┌─ GIVEN INFORMATION

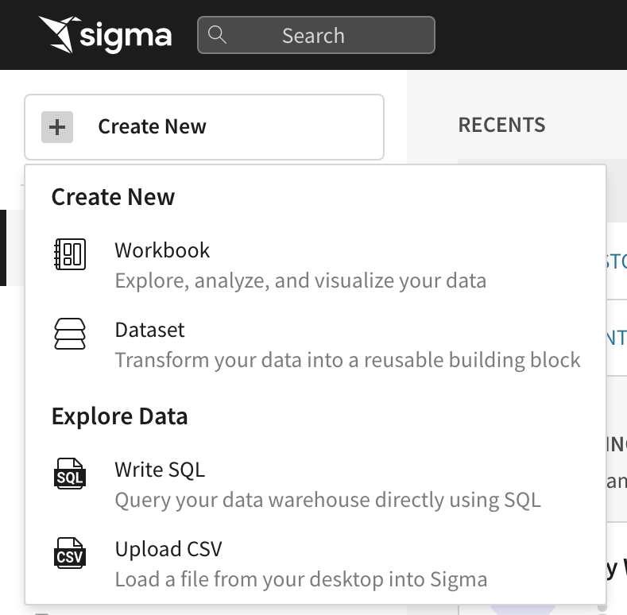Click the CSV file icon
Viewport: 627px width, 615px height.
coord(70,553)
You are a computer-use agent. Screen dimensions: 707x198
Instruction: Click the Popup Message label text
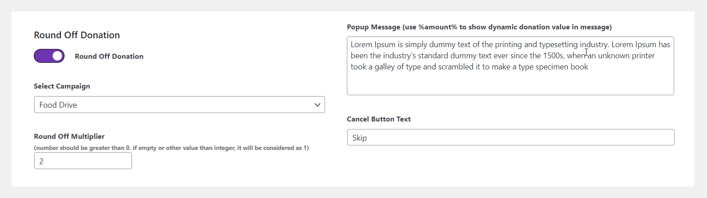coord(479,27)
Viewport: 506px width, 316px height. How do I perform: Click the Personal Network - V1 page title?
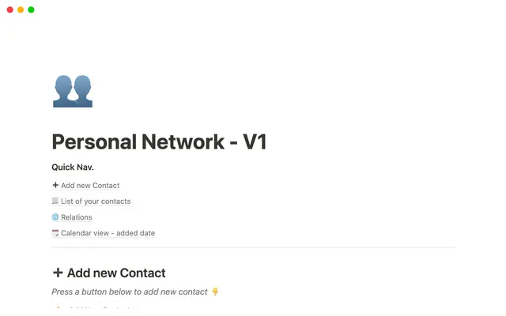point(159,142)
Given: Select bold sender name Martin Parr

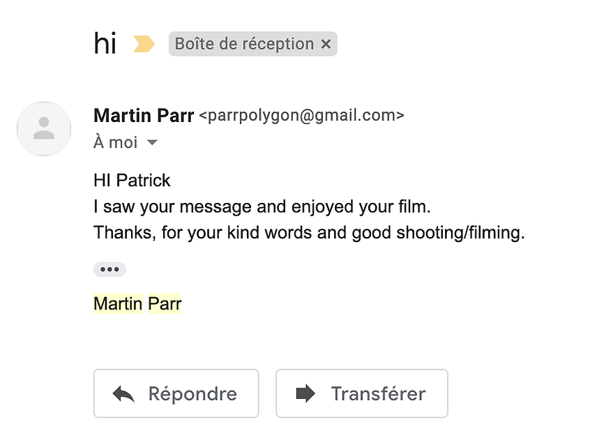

└─

=== TASK TO COMPLETE ===
From the line containing "Instruction: Click the" down to the end of the listing above, every line is to be returned exactly, though the pictures are not.

=== REPLY ===
Instruction: Click the Popup Message label text
coord(479,27)
Viewport: 506px width, 316px height. How do I perform: Click the Personal Network - V1 page title?
point(159,142)
Given: Select bold sender name Martin Parr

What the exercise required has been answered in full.